Crass, perhaps, but so is our culture’s obsession with performative courtship, the kind in which two parties bludgeon each other with cloying romantic gestures like, well, riding a 200-foot-tall pink-hued ode to true love. That thought didn’t occur to me until later, because when you’re busy chatting up a bunch of randoms on a Ferris wheel in hopes of finding the One, it impairs everything beyond a conversation-heart level of thinking. Or discussion, for that matter.

Had we been served booze (it didn’t flow freely until later on the boat) or provided with the right soundtrack, we might have also believed we were in a tiny gyrating VIP room at a nightclub. Instead we talked to strangers in sober silence—a stark reminder that modern urban dating is bizarre and alienating.

“I’m a first-grade teacher. Live in the west suburbs.”

“Cool, I’m in merchandising. I live in the Loop.”

“Oh? I’m in Old Town, work in logistics. You know—supply chain.”

“Actually, I know how to make meth,” said her seatmate, a woman whose name tag pinned to her black top identified her as Elliott. Was she serious? Devon and Elliott were both in their late 20s, tallish and blonde, with easy smiles and rat-a-tat-tat banter. They struck me at first as sisters or an improv comedy duo, but they told me later they were just close friends. Regardless, they seemed ready to break out of this stiff format. 

At some point, I let it slip that I was recently single after a breakup. “Dude, are you like OK to be here?” Elliott asked me. We all laughed. We’d earned a small achievement as a group: we’d created a modicum of intimacy in 12 minutes together.

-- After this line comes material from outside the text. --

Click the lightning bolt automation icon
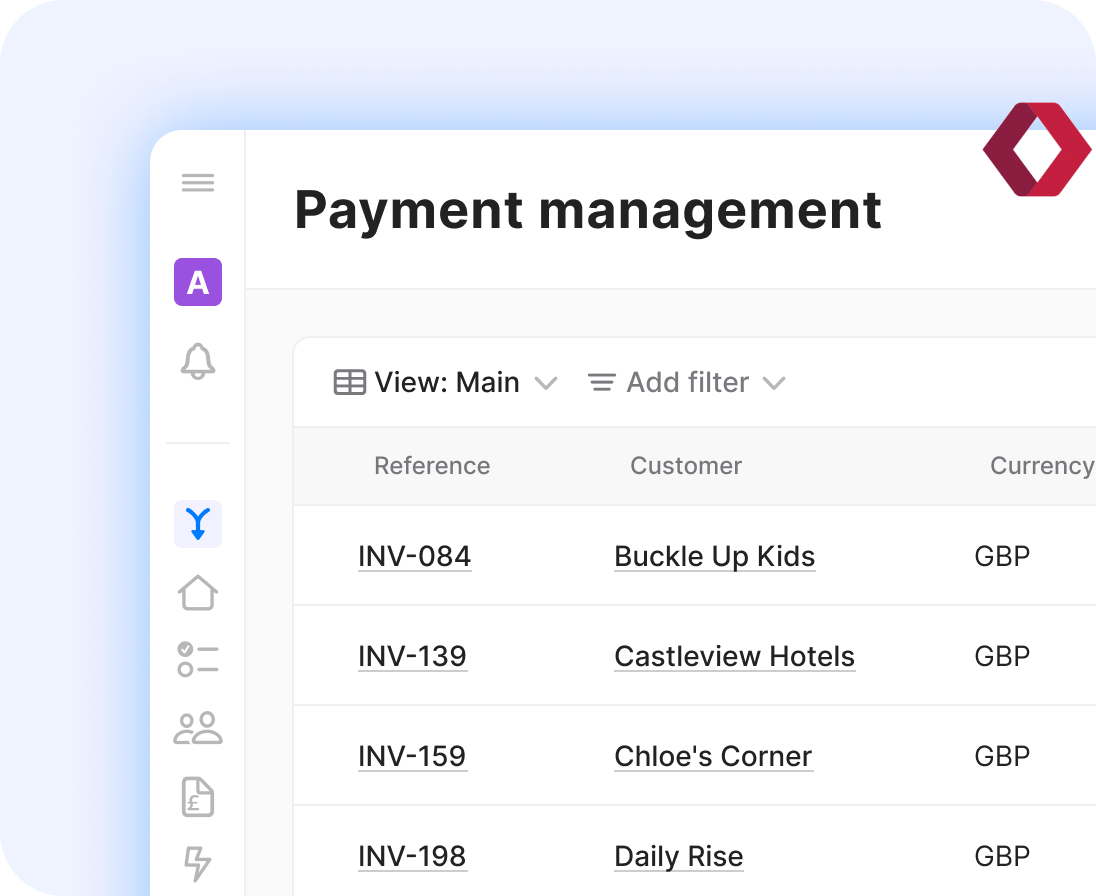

For an hour and a half, we the singles-who-no-longer-spun sipped boozy drinks, nodded our heads to the DJ’s dancey tunes, and chatted in the hull of the ship. Now all 90 of us were trudging the length of the pier through the snow to our separate ways. Elliott, Devon, and I were laughing at the ridiculous antics we’d witnessed. The drunk woman who kept chain-eating shrimp! The guy who faked a southern accent to test-market it with the ladies! (Spoiler alert: it did not go well.) And what was up with that dude who kept approaching small bands of women with the line “Hey! Where are we all going after this?” (That did not go well, either.)